Ni: “The most helpful takeaway from the teachers was that you can apply the principles of entrepreneurship to your own life.

Trevino: “The importance to take full advantage of being a Stanford student to pursue your dreams. It’s a rare opportunity that goes by fast.”

Wu: “Tips about pitching.”

Gloger: “That the best part of negotiating or designing a product is to truly listen to the other side to better understand their needs, pains, or wants. Working collaboratively towards solving them is then the best way of negotiating/designing a product.”

5.  What takeaway from the VCs was most helpful?
Trevino: “Test your key business hypothesis early and as cheaply as you can. Avoid taking money from VCs for as long as you can.”

Wu: “Tips about what they are looking for.”

Boochever: If you’re going to start your own company, make sure it’s something you’re truly passionate about. It takes a lot of hard work, and you might face a lot of rejection, so you need to really believe in your idea.

6. Where do you plan/hope to be in 5 years?
Trevino: “I plan to be back home in Mexico leading law innovation in the country through my legal practice.”

Wu: “I’m not sure! But now I’m definitely more open to doing something entrepreneurial or working with entrepreneurs.”

Startup Bootcamp for Lawyers 26



1. What was most satisfying? To see the law students roll up their sleeves to design prototypes and refine their products. They were flexing their intellectual muscles in ways they never expected as law students. Every lawyer doesn’t need to pursue the startup path, but exposure to the disciplines required to be a startup founder (product, design, etc.) are valuable for being successful in their future careers. This type of cross-disciplinary training will help prepare them to be more entrepreneurial and flexible—to adapt to future changes—resulting from new technologies or processes that will impact our profession.

2. What surprised you? The passion and seriousness with which the law students took each of their product and design assignments. They may never have done this before, but the students were hell bent on delivering a great final product.

3. What was your favorite moment? When all of the law students, after their countless hours of hard work, presented their business pitches and prototypes to the panel of venture capitalists. I think many were surprised by what they could produce in just a couple of days, with no prior exposure to this area.

4. What will you do next?
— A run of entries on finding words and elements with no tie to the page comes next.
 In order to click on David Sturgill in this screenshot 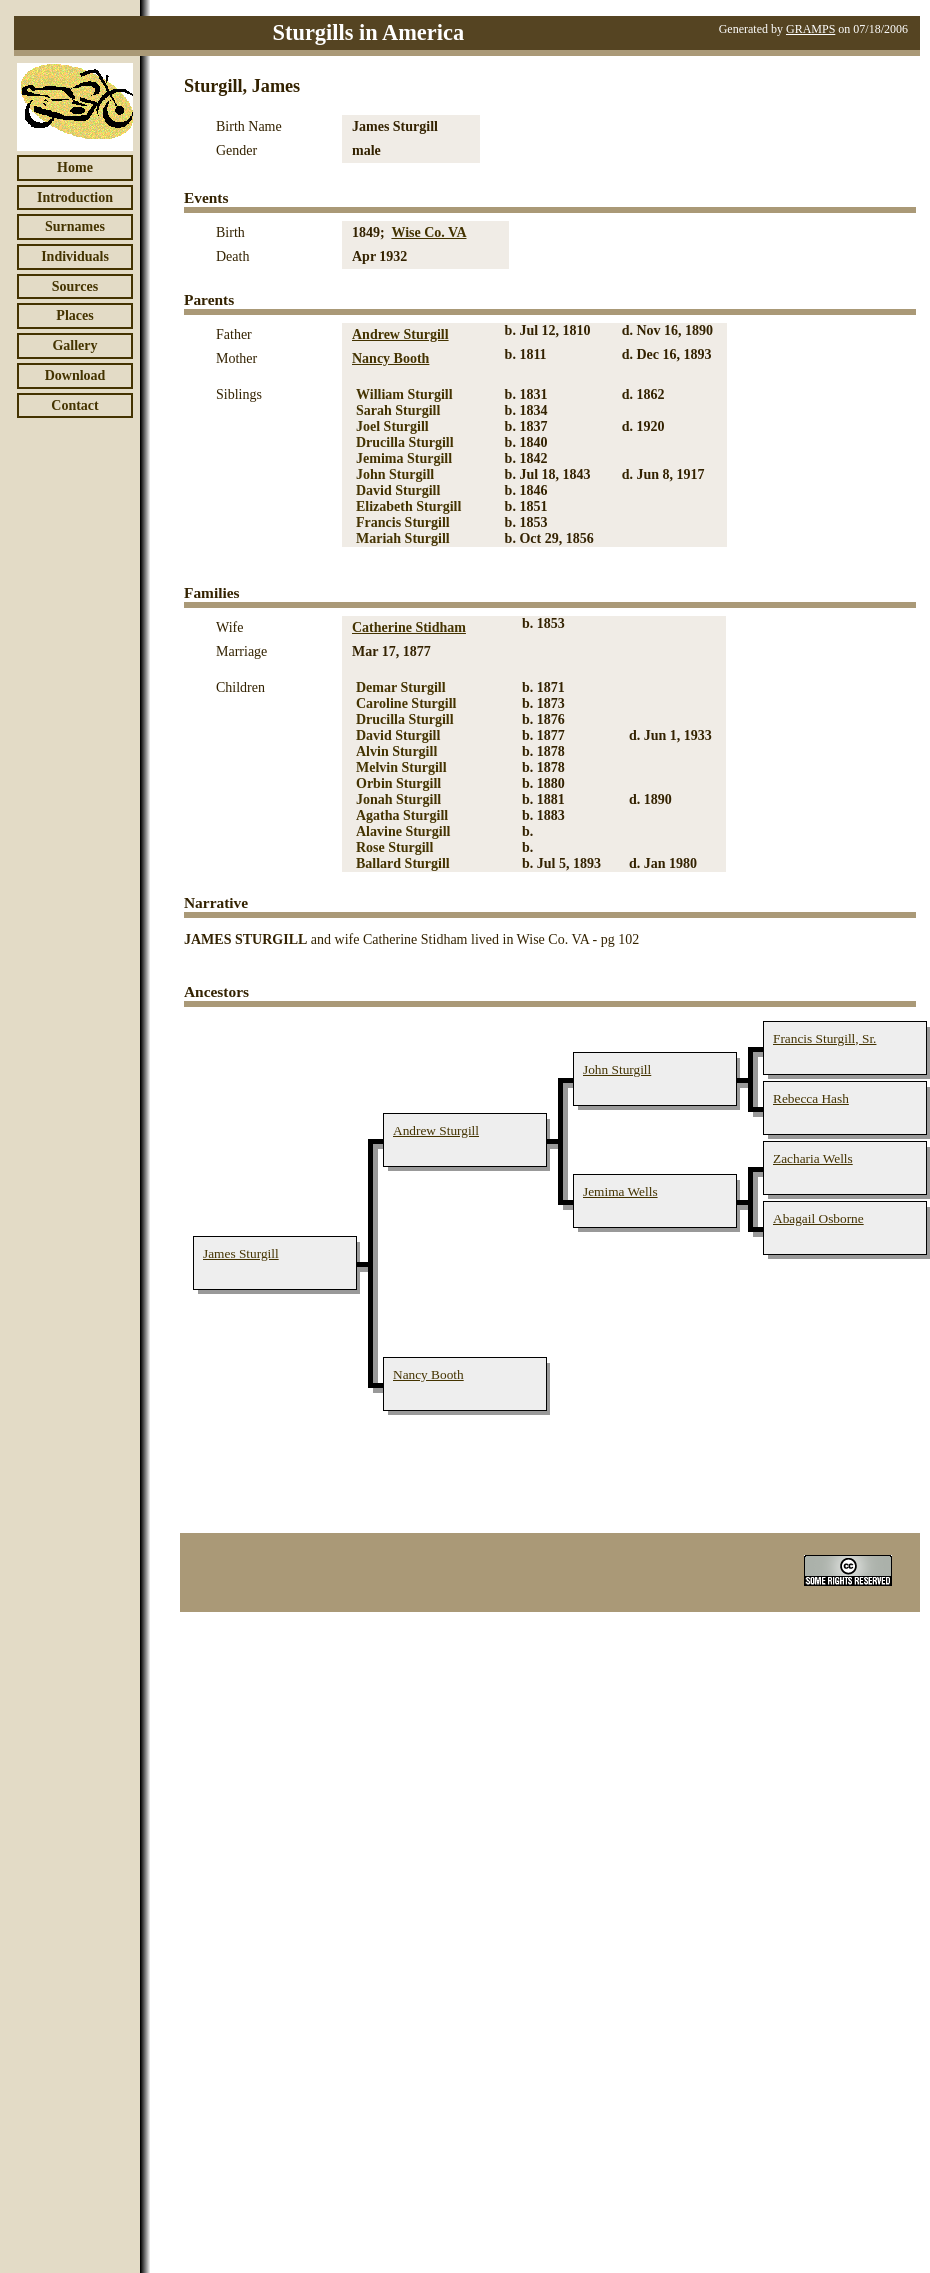, I will do `click(398, 490)`.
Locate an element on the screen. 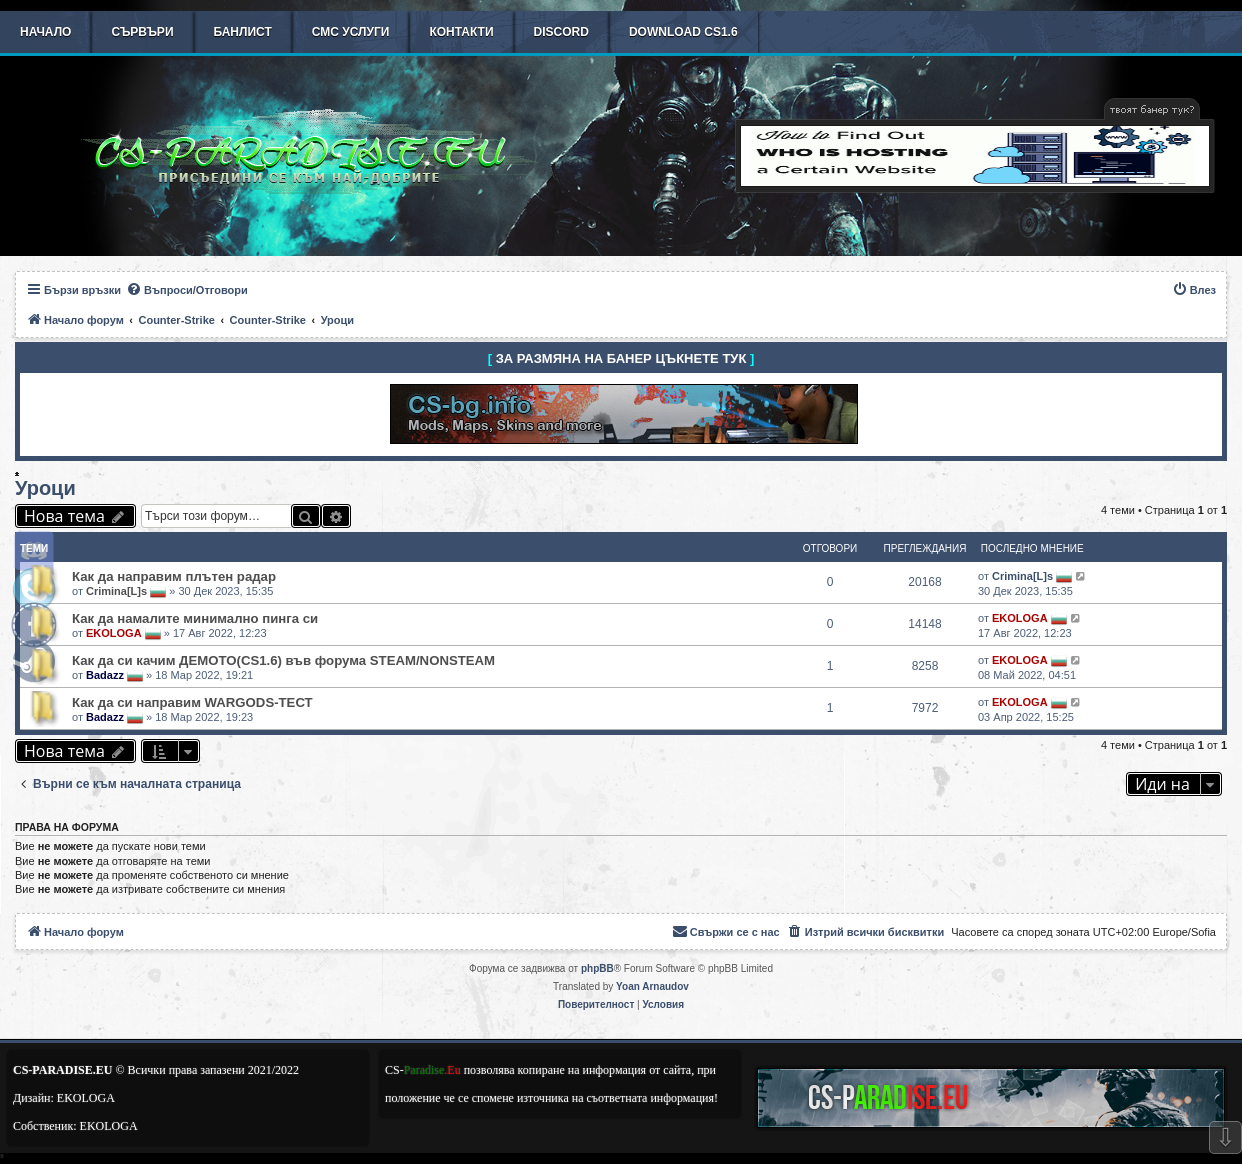  Badazz is located at coordinates (105, 675).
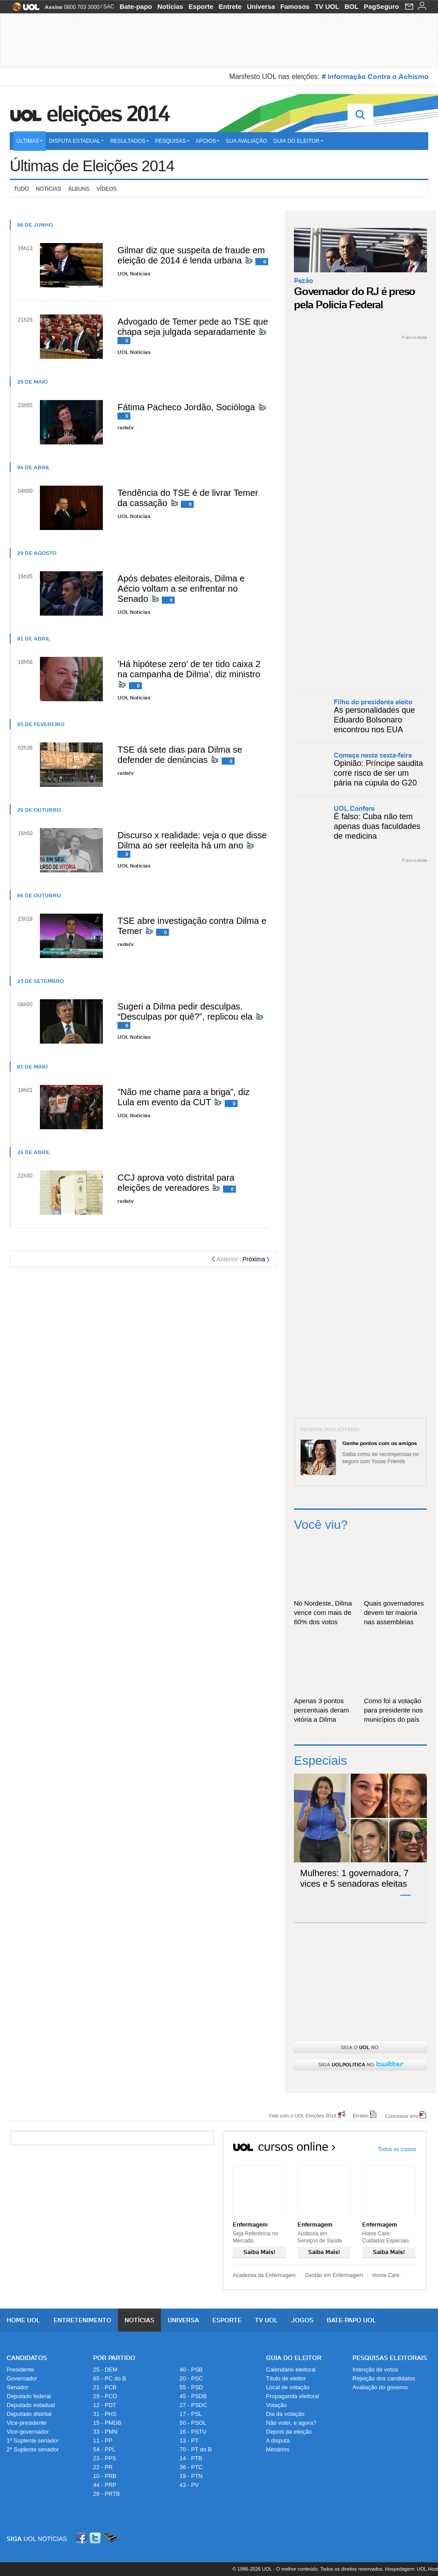  I want to click on Fale com o UOL Eleições 2014, so click(302, 2115).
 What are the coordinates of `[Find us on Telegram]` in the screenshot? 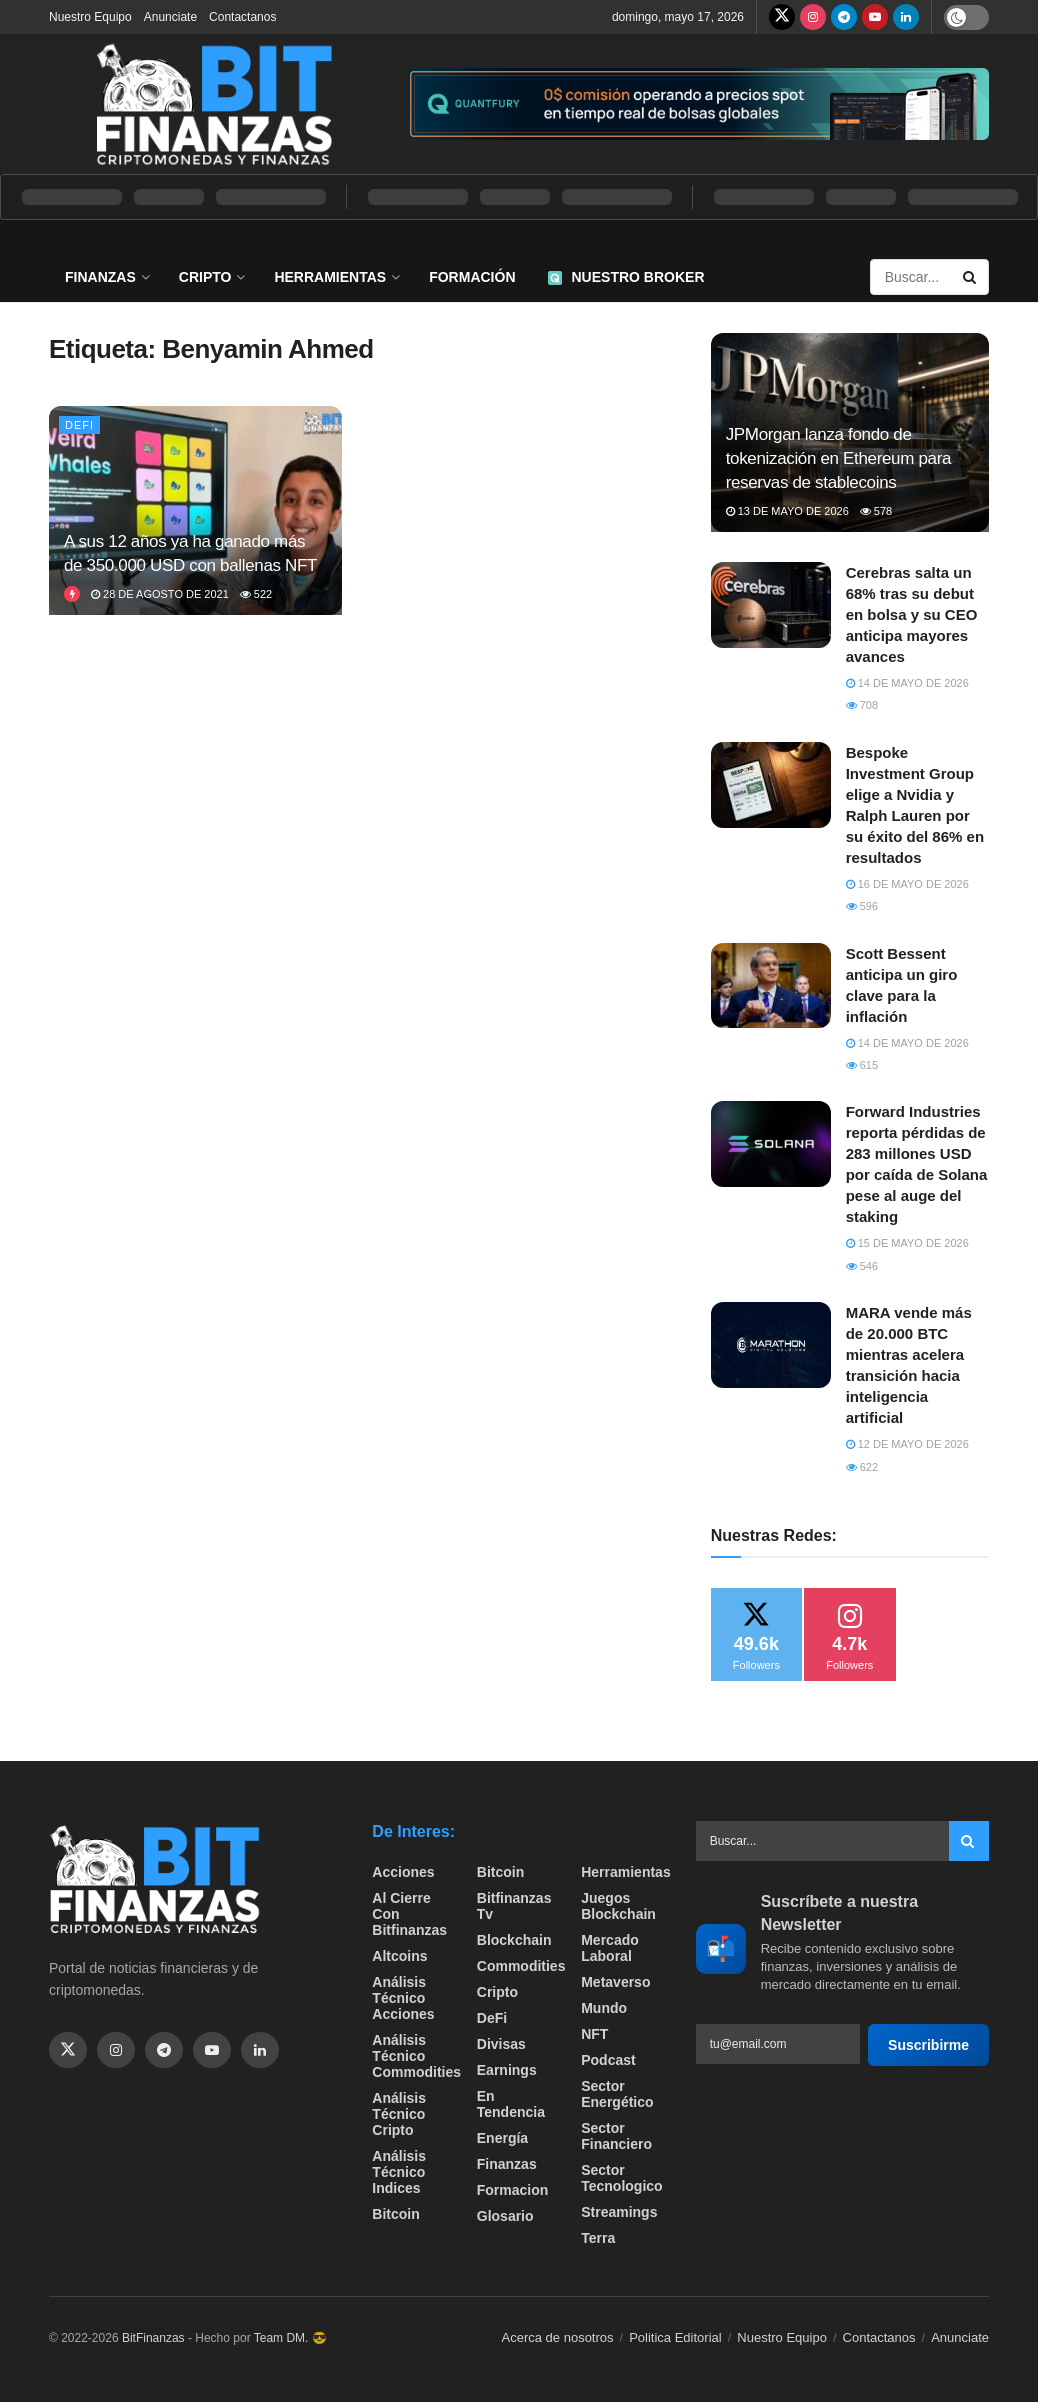 It's located at (844, 17).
We aim to refine this class and open it up to more students. It meets a unmet demand—many law students want to learn what it takes to run a startup, either to start their own or work with them in their future careers. As organizers, we were also deeply humbled that our goal to teach a dozen or so students to start thinking like (and maybe becoming) startup entrepreneurs turned into this Stanford class of 25 driven students prototyping, pitching, negotiating and competing to be the best idea. We were so proud of the students when Saad Khan, one of our VC panelists, said their final pitches were “like startups that had been building your companies for a while” and not just over the weekend. Again, this is thanks to our collective effort to bring a more entrepreneurial spirit to the law school.

Startup Bootcamp for Lawyers 5



Susan Salkind summed up the experience: “It was great fun working with such a highly engaged group of students, and to see the evolution within each team from concept to polished pitch by the end of the weekend. Tons of energy and entrepreneurial spirit in the room!